Housing-led regeneration needs to be a key element of any devolution deals or urban renewal programmes, and government funding for these should include conditions to ensure partnership working between local authorities and housing providers. Examples from our 2019 Great Places research project include many successful case studies of housing associations in the North and Midlands leading local economic development through investment in regeneration and the physical quality of social homes.


Including housing associations as key delivery partners in placed-based renewal programmes will enable local areas to align levelling up outcomes with other strategic priorities such as achieving net zero, improving housing standards and investing in much-needed jobs and skills.

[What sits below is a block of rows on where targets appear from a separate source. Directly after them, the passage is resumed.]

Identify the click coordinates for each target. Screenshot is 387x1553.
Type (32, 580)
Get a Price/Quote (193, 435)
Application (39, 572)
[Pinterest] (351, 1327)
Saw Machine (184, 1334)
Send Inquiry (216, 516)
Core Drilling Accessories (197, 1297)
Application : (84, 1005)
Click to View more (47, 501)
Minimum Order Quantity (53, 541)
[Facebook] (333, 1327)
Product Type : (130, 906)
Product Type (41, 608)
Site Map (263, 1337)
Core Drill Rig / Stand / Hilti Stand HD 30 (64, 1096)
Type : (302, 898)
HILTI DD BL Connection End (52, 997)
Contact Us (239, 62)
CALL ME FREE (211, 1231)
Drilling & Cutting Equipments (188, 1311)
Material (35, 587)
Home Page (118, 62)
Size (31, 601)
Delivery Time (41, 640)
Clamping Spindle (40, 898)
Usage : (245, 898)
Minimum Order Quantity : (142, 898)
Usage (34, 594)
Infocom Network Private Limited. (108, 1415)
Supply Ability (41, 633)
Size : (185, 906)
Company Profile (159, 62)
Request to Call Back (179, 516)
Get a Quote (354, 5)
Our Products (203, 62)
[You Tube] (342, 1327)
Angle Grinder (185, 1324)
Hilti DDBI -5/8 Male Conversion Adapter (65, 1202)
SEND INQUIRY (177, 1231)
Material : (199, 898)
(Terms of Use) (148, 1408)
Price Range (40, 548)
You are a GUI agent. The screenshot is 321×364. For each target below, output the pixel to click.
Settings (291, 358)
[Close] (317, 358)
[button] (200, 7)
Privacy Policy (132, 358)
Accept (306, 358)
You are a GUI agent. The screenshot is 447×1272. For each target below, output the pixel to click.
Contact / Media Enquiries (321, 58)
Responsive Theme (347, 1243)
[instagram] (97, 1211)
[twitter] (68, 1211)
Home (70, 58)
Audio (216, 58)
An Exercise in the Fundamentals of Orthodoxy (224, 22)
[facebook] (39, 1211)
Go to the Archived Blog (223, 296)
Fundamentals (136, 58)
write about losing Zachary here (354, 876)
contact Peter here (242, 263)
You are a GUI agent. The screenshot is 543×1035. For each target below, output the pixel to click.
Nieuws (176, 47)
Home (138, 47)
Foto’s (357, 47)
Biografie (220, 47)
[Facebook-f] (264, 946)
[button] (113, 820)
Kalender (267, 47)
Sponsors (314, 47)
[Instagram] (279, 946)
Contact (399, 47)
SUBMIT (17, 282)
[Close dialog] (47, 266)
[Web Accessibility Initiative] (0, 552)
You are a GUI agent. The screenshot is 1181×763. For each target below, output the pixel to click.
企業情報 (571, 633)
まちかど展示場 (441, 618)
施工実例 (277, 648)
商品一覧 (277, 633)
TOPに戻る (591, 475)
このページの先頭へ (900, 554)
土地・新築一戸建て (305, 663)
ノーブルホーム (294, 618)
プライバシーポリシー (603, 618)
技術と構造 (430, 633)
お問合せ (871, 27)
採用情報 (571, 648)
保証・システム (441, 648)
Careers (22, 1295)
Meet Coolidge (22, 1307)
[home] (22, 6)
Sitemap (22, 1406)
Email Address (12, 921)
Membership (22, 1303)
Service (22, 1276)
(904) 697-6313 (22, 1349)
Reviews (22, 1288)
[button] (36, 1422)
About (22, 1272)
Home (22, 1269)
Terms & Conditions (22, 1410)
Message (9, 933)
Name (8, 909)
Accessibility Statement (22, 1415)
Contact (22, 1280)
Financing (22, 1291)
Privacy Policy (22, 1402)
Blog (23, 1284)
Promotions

New homes and planning reform

The NHF raised major concerns about the government’s proposals for a new infrastructure levy in our response to the Planning for the Future consultation. We know these concerns were widely shared by many beyond our own sector. We are committed to working with the government and other stakeholders to ensure that any policy change delivers the stated ambitions of the white paper to secure “at least as much, or more” affordable housing as under the current system.


Section 106 agreements are imperfect, but they are an established, relatively effective and improvable process which delivers tens of thousands of new affordable homes each year. The change to the proposed replacement to allow levy rates to be set locally was very welcome, but there are still areas which are unclear and potentially unworkable.


An area of further concern in the proposed replacement is the potential weakening of the connection between developments and their contributions. The NHF have strongly made the case that on-site affordable housing delivery must be protected, potentially through a similar mechanism as already exists in the National Planning Policy Framework. Any move away from on-site provision could hinder future development and endanger the efficient delivery of mixed communities delivered under current arrangements.

The NHF and others in the housing sector continue to report problems caused by under-resourced planning departments with over-stretched staff. Proposed wider changes to planning risk making this issues worse, particularly during any implementation period where it’s expected that the two systems will run concurrently and where there will be a prescribed deadline for bringing forward Local Plans.


The NHF are very clear that early engagement with housing associations in the planning process ensures on-site affordable home delivery is of good quality.


Our members engage with house builders on the location of affordable homes within developments and negotiate additional features before construction is finished which ensure that homes meet the needs of their residents – for example, higher specification bathrooms, kitchen fittings and measures like PV and air-source heat pumps which are more conducive to their net zero ambitions and cheaper to install at construction stage rather than retrofitting.


Housing associations are in a unique position to be at the heart of the UK’s economic and social recovery following the impact of coronavirus. In addition to providing safe, affordable housing that supports people to live independently, housing associations can make a significant contribution to the government’s ambitions on levelling up and building safety.


The scale of our sector – providing homes and support for around six million people across England – means that the sector stands ready to provide homes, jobs and growth to all parts of the country.